66 year-old ‘Born-Again Athlete’ Completes Olympic Triathlon After Hip Arthroscopy
Richard Mertz, a 66-year-old resident of Evanston, has been a competitive athlete most of his life. He grew up in Wisconsin where he earned 10 varsity letters in high school. In his 30’s, he competed in the Chicago Triathlon. Later, his passion for competition renewed him, helping him to lose 90 pounds.
The only thing that ever slowed him down was nagging hip pain.
“Finally, in my 50’s, the increasing pain in my hip limited my mobility and I had to reduce my activities,” explains Mertz.
For six years, he lived with a labral tear in his hip — and the pain and limitations that came with it. He continued to pursue his passions, including road biking and scuba diving. But, eventually, he found it difficult to walk upstairs, carry scuba gear and remove his shoes after long bike rides.

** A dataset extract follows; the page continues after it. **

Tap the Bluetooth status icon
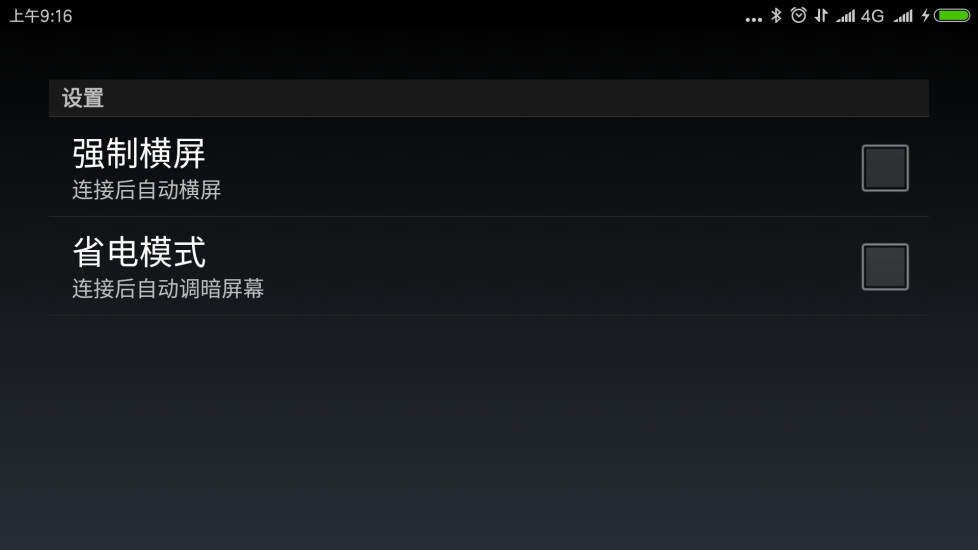This screenshot has height=550, width=978. [776, 15]
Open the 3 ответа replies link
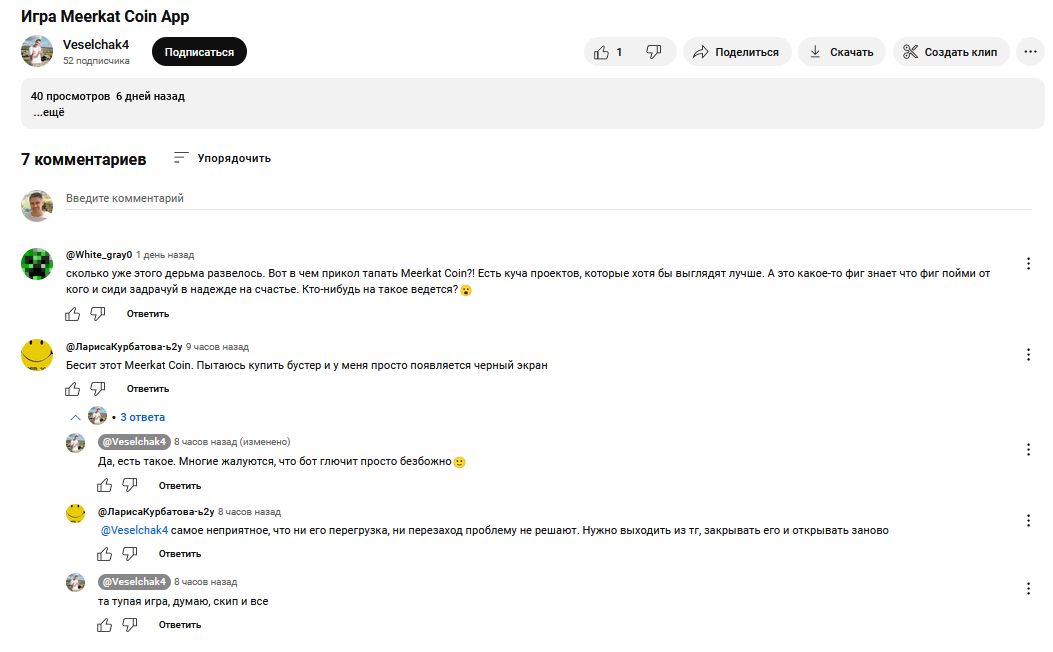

“Although I could still participate in athletics, I became increasingly dependent on others,” Mertz says. “I didn’t like it at all.”
Mertz finally discussed his pain with friend Dr. Aaron Rosenberg, Midwest Orthopaedics at Rush (MOR) joint replacement surgeon, who suggested he visit Dr. Shane Nho, a MOR hip arthroscopy specialist.
After a visit to and consultation with Dr. Nho, Mertz agreed to a regimen of physical therapy to try to repair the torn labrum. After a year of intense physical therapy, Mertz decided to undergo hip arthroscopy to repair the labrum. Hip arthroscopy is surgery that involves a half-inch incision in the hip to access the patient’s condition. Through this small incision, the surgeon inserts several portals (holes). Through one portal, he uses a tiny camera that transmits images to a television monitor, which guides him through the surgery. Through the other portals, he inserts thin instruments to perform the surgical procedure.
Typically performed on younger patients, Mertz’s health and physical condition at age 65 made him an excellent candidate for this procedure, considered by many to be an alternative to joint replacement.
After the arthroscopic labral surgery and a regimen of physical therapy, Mertz says, “I got my life back.” In fact, to get to his follow-up appointments with Dr. Nho, he rode his bike to the orthopedic building at Rush University Medical Center from his home in Evanston. Today, he walks five miles a day, trains for triathlons and continues to be “crazy active.”
Recently, he completed an Olympic triathlon in 3:34 and came in second in his age group. Although he admits there were only three in his group, he managed to complete a 1500 meter swim, 26 mile run and 10 kilometer bike ride.
Not one to let a little labral tear, arthroscopic surgery and recovery get in his way, Mertz’s next fitness goals include: running a 10 K in his new favorite city of Charleston, SC, learning to kite surf and hiking the Appalachian Trail.
His friends at Midwest Orthopaedics at Rush don’t doubt he will accomplish all of these.